* **PASSAGE**:
* * * *
I walk aimlessly through the streets of my neighborhood in Brooklyn. It’s on the water facing downtown Manhattan. The tourists would normally occupy these streets taking pictures of the two bridges framing the iconic skyline here but they are all gone now. Sometimes I am one of the few people walking around. A lot of the locals packed up their belongings and left our high-rise building. Where did everyone go? To their parents house? To a secluded cabin in the woods? Should we leave too? Are we naïve to stay? An inner voice tells me that I can't just run away as things get too problematic, can I? What is the fine line between bravery and foolishness? Perhaps it just comes down to options? A few days later I confirm that 70% of our fellow residents are gone.

To break the monotony my husband and I go out to get socially distant coffee twice a day. It becomes a big deal for us. We are very thankful that the local coffee shop has found a way to remain open and to serve our community. The daily talk with the barista is the social highlight of our day.  I begin to understand how important social contact is to humans, we can always make our own coffee but choose the social activity. It gives us a purpose to help a local business stay afloat. 

 

I worry daily about my family, friends and about our own well being. I keep watching the news, and can’t look away, it becomes an addiction. I'm afraid. Every day I watch Governor Cuomo’s briefings. First he hits you with the hard facts, then he calmly tells you which rules to follow.  He finishes off with consoling and comforting words:

New York is tough

smart

united

disciplined

loving

His reassuring words carry us through the next few weeks. Up and down. Feelings are felt. And some days one of us is angry or desperate. Sometimes I cry. Although the rules are not implemented by law in NY we all follow them. And that is the big difference between the US and Germany. Germany implements health restrictions through laws and there are no grey areas. Still it appears to work as the infection numbers continue to stay low.

Meanwhile here in New York guidelines are recommended and there is more of a social pressure that applies through the community. And it is clear, that if you decide to live in New York City you're also responsible to protect its residents. We're all in this together and this also works. The curve here flattens.

One of the saddest moments is when we take a walk in the evenings and see the Empire State Building from afar. Usually a beacon of hope and a show of strength, now the lights pulsate in red, like an ambulance or perhaps still encouragingly like the heartbeat of New York City. The view brings me to tears as it shows the tragedy of this metropolis. 

 

After six weeks my husband and I allow ourselves to rent a car to take a quick drive through Manhattan. Freedom! I haven't been on the subway for weeks, I haven't been in Manhattan. Even though I can see the Manhattan skyline every day from Brooklyn I can’t feel or see the reality from the ground floor. It couldn’t be further away. After all of the TV viewing it’s good to finally see the real thing with our own eyes. 

Back in the day when I was traveling to New York City as a teenager to take dance classes, never in a million years would I have imagined that I would be living here during a pandemic.

 

Every night before I fall asleep I send out healing energy to the sick and strength for those who lost a loved one. I also send wishes of health to my family and friends. And I always hope this is part of a bigger plan.

To wake us up, to make us understand that working together is more important than fighting against each other.

For now the city that never sleeps has laid down and decided to take a nap. It doesn’t feel like it is resting, since a part of it is fighting for its residents’ lives. But I believe while New York City is sleeping, it is also dreaming. It is dreaming of a new era, one that brings change for the better. More kindness, love, equality and respect.

 

The city will again wake up rejuvenated with new life and purpose and will open it’s arms towards those of us willing to adapt with it.
* * * *
* **SUPPLIED DATA**:
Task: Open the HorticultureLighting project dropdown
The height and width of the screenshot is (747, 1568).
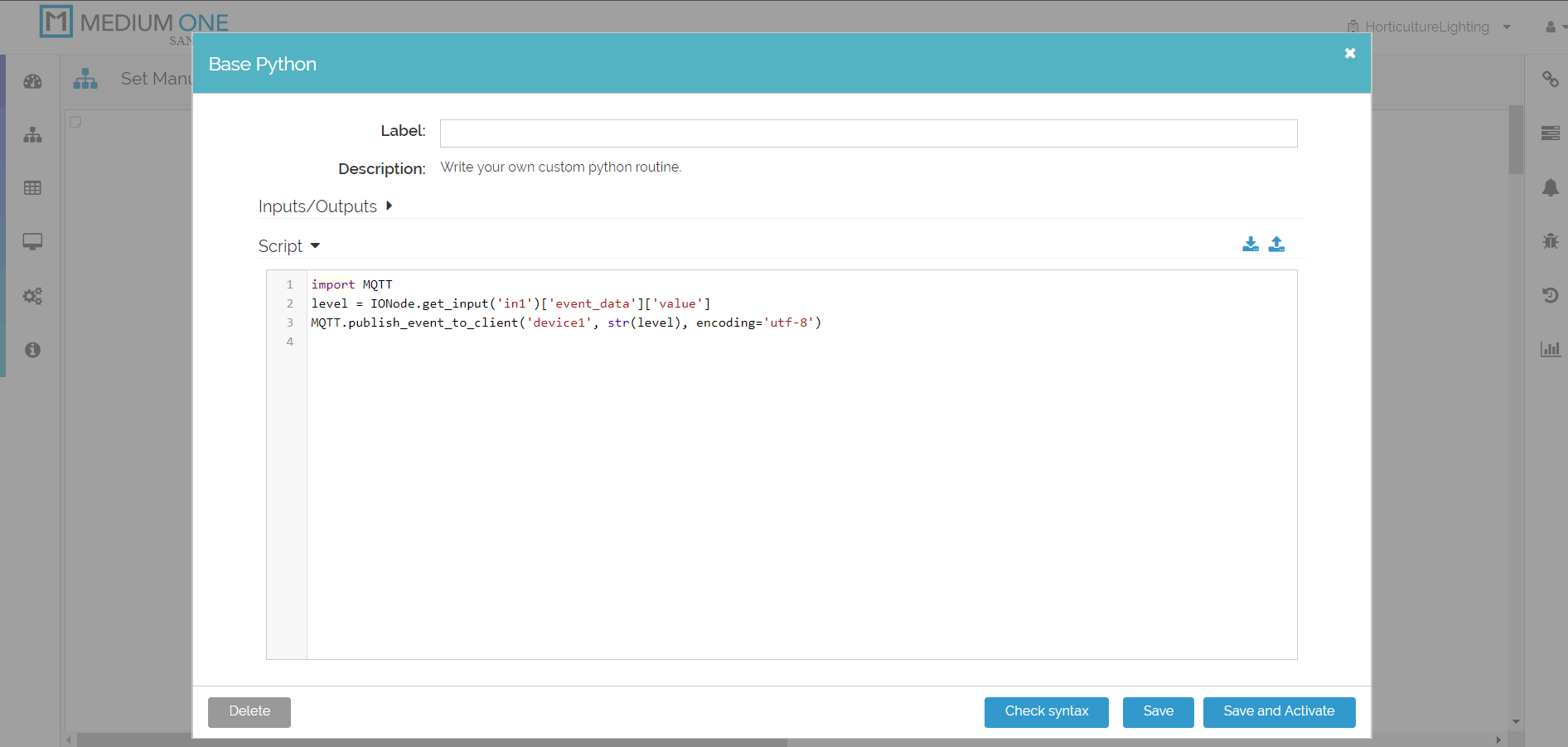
* * * *
* **WORK TO COMPLETE**: Copy the part of the Brooklyn pandemic account between "I worry daily" and "to stay low.", inclusive, word for word.

* **TASK SOLUTION**:
I worry daily about my family, friends and about our own well being. I keep watching the news, and can’t look away, it becomes an addiction. I'm afraid. Every day I watch Governor Cuomo’s briefings. First he hits you with the hard facts, then he calmly tells you which rules to follow.  He finishes off with consoling and comforting words:

New York is tough

smart

united

disciplined

loving

His reassuring words carry us through the next few weeks. Up and down. Feelings are felt. And some days one of us is angry or desperate. Sometimes I cry. Although the rules are not implemented by law in NY we all follow them. And that is the big difference between the US and Germany. Germany implements health restrictions through laws and there are no grey areas. Still it appears to work as the infection numbers continue to stay low.